You use extra strength vajayjay creams jock itch products on your scalp to grow your hair.

girl, stop. we don’t need these kinds of gag-inducing images popping up in our heads randomly while we are in the shower or over dinner with friends. i mean really, who can seriously enjoy their rice pudding after the story of your vaginal cream pops into their head? once you tell someone this, trust and believe that they’ll NEVER forget it – EVER. besides, they’ll always wonder if your dandruff is really a yeast infection on your scalp that you somehow “transferred there” or worse, they may actually resort to calling you names reminiscent of 3rd grade teasing like “penis head.” see, how messed up that is? just keep this foolishness to yourself, please.

You have not washed your hair in three weeks.

this one is tricky because there are plenty of curly girls who’ll successfully go a month without washing their hair. however, after two weeks many people will start to side eye you especially if you are active and workout or keep a busy schedule. we all know about the itchies your scalp gets when it’s dirty and if we catch you bragging about going three weeks and then scratching your scalp moments later only to see you flick something out of your fingernails, you won’t ever have to worry about us ever asking you for hair advice, or offering you a potato chip straight from the bag again.

That the real reason they smell bacon in the middle of the day, smack in the middle of the office is because it’s coming from you.

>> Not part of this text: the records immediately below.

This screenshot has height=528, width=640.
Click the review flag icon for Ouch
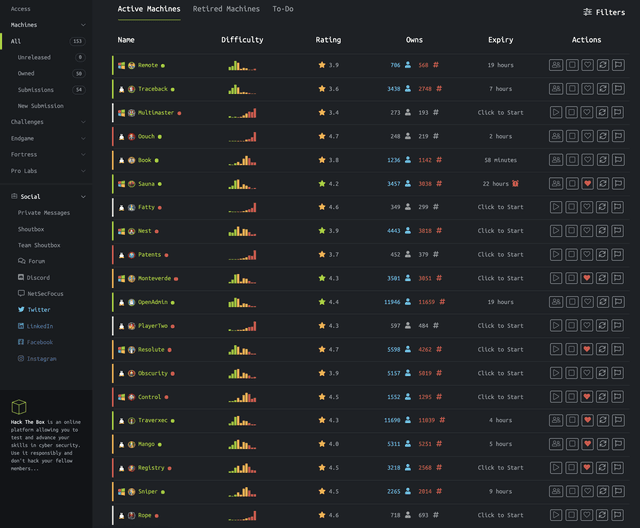click(x=619, y=136)
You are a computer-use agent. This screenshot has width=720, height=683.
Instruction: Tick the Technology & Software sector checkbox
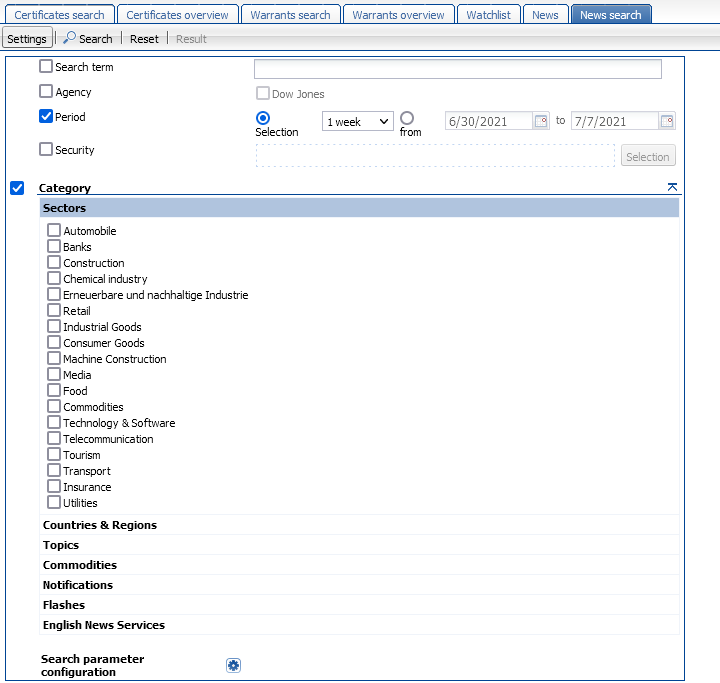click(54, 423)
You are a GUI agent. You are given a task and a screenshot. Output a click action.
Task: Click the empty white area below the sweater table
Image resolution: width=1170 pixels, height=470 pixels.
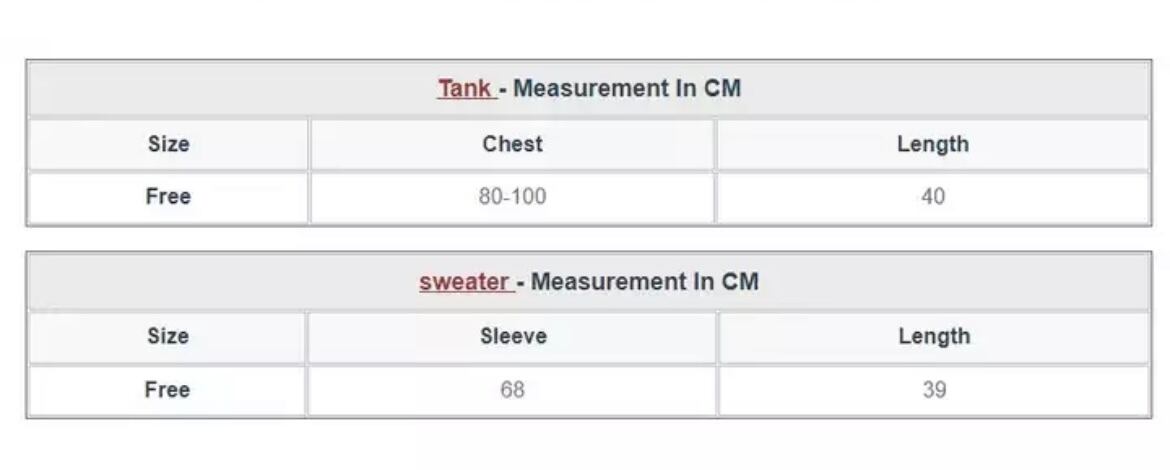point(588,445)
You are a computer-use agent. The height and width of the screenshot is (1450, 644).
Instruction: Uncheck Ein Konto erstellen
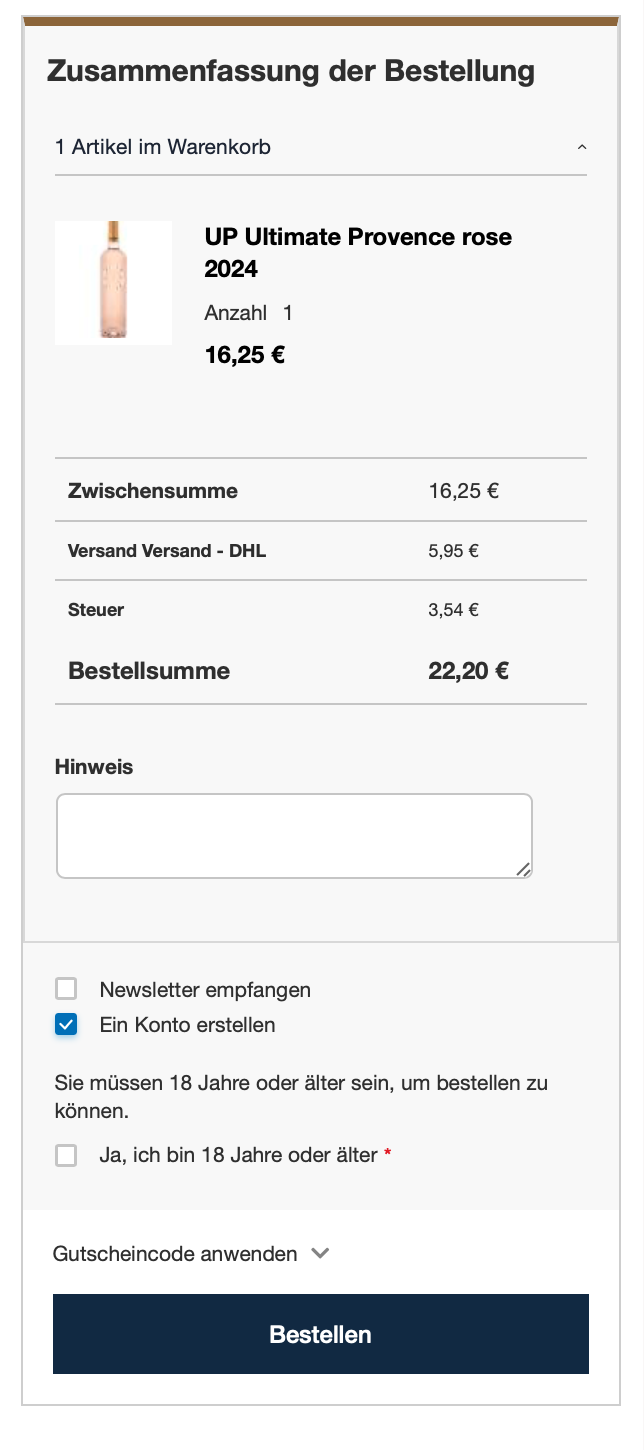click(66, 1024)
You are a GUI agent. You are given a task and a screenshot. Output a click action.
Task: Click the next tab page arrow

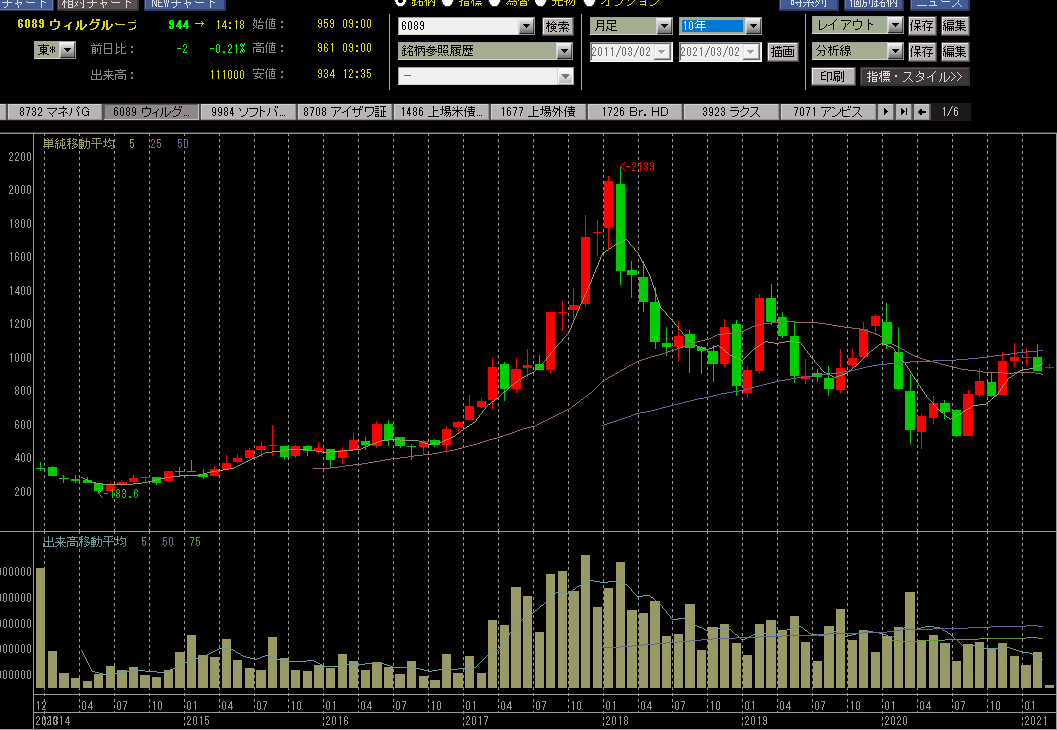pyautogui.click(x=886, y=112)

not everyone thinks that putting horse products on their scalps is a bad thing and that’s obvious because you are one of them. but to try to explain to another curly girl that the oily substance running down your face in the 90 degree georgia weather and causing you to smell like a waffle house special is because you put real horse hair cream on your scalp is scary. trust us, it does not come out the way you think it sounds. you say, “it’s for hair growth” and we hear, “i’m hella crazy and will do anything for 1 inch of hair!” for this one you get the michelle obama side eye. we don’t believe that mr. ed can talk nor do we believe that horse products will grow your hair faster than normal. you need more people…and a bath.

What’s the craziest thing someone ever told you about their hair?